La procédure à suivre

Lorsqu’un bailleur souhaite faire délivrer une sommation de quitter les lieux, il importe pour lui de s’adresser à un Commissaire de justice situé dans le ressort de la Cour d’appel dont relève la personne à signifier. En principe, si aucun texte ne le prévoit expressément, il est laissé au locataire un temps raisonnable pour mettre en application la sommation qui lui a été faite – de 15 jours à 1 mois traditionnellement –. S’il s’avère que la sommation de déguerpir est restée sans raison au terme du délai raisonnable, il conviendra alors de procéder à l’expulsion.
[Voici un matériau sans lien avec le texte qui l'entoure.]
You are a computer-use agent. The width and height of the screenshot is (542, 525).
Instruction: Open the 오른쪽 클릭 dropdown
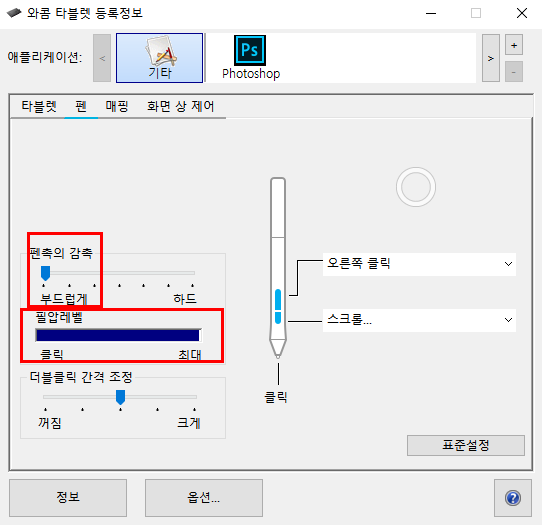(419, 264)
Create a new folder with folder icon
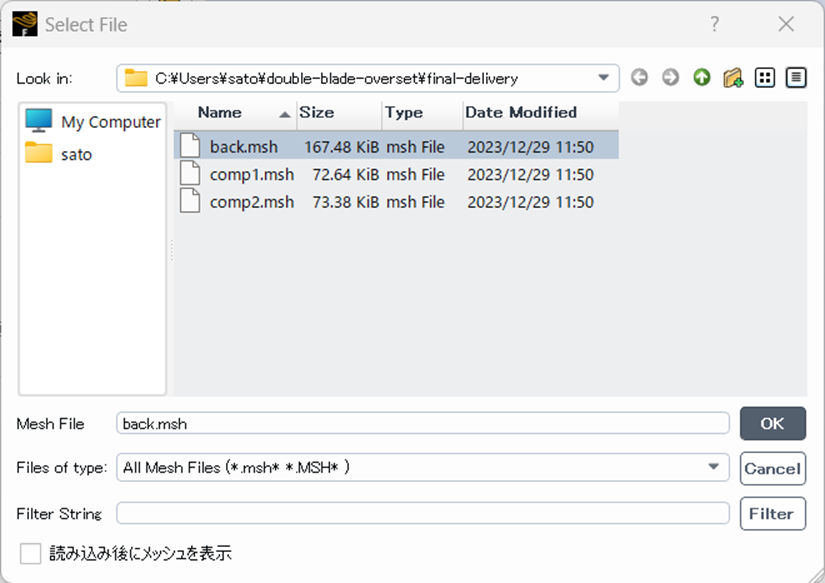Viewport: 825px width, 583px height. [733, 78]
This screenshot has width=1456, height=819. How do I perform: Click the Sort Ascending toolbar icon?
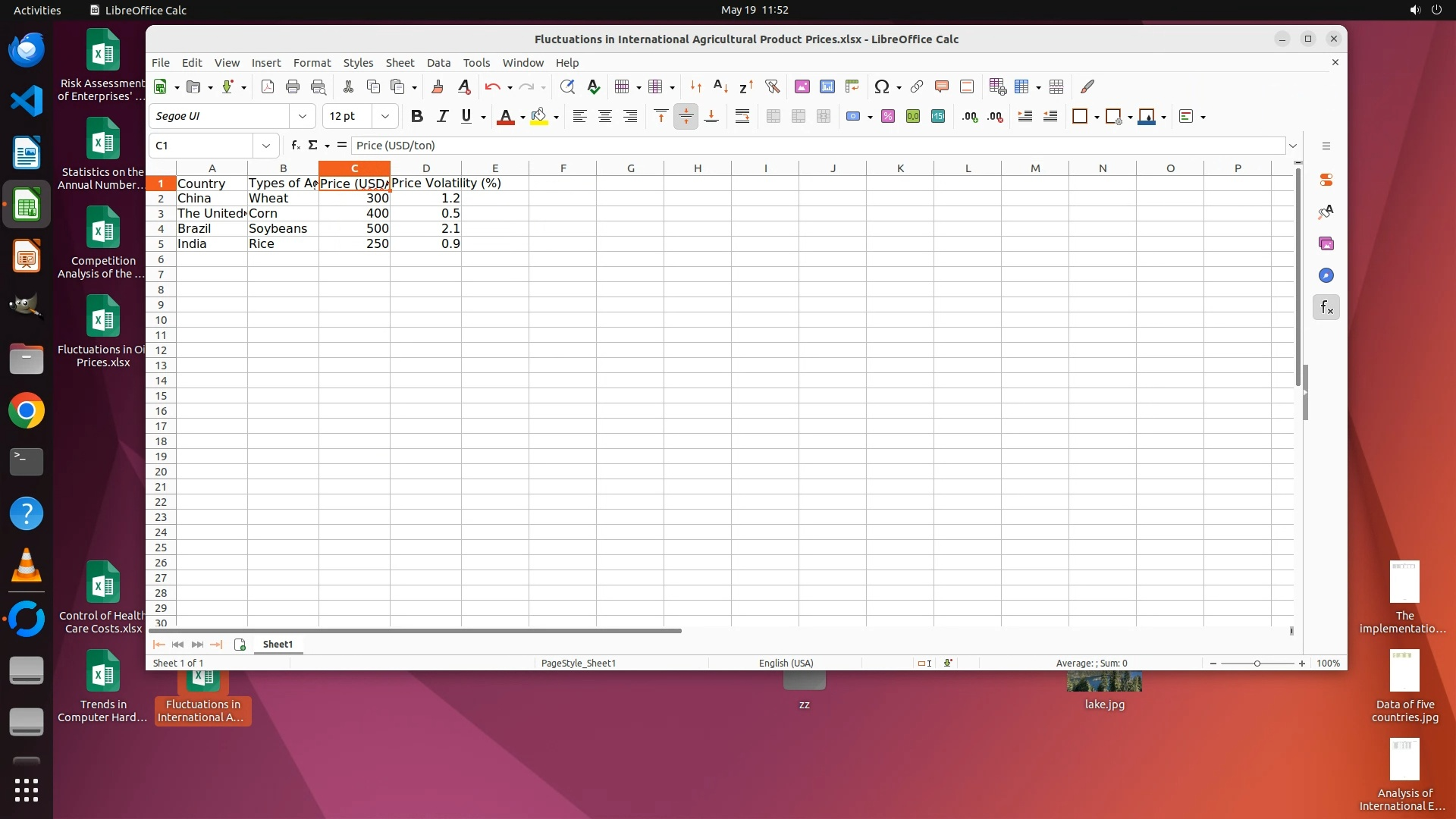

Pour ce faire, il faut néanmoins faire constater la résiliation du contrat. A ce titre, l’article L. 213-4-4 du Code de l’organisation judiciaire dispose : « Le juge des contentieux de la protection connaît des actions dont un contrat de louage d’immeubles à usage d’habitation ou un contrat portant sur l’occupation d’un logement est l’objet, la cause ou l’occasion [..] ». Ainsi, le Juge des contentieux de la protection saisi à cette fin devra contrôler la régularité des congés donnés et par suite, ordonner la mise en œuvre de la procédure d’expulsion.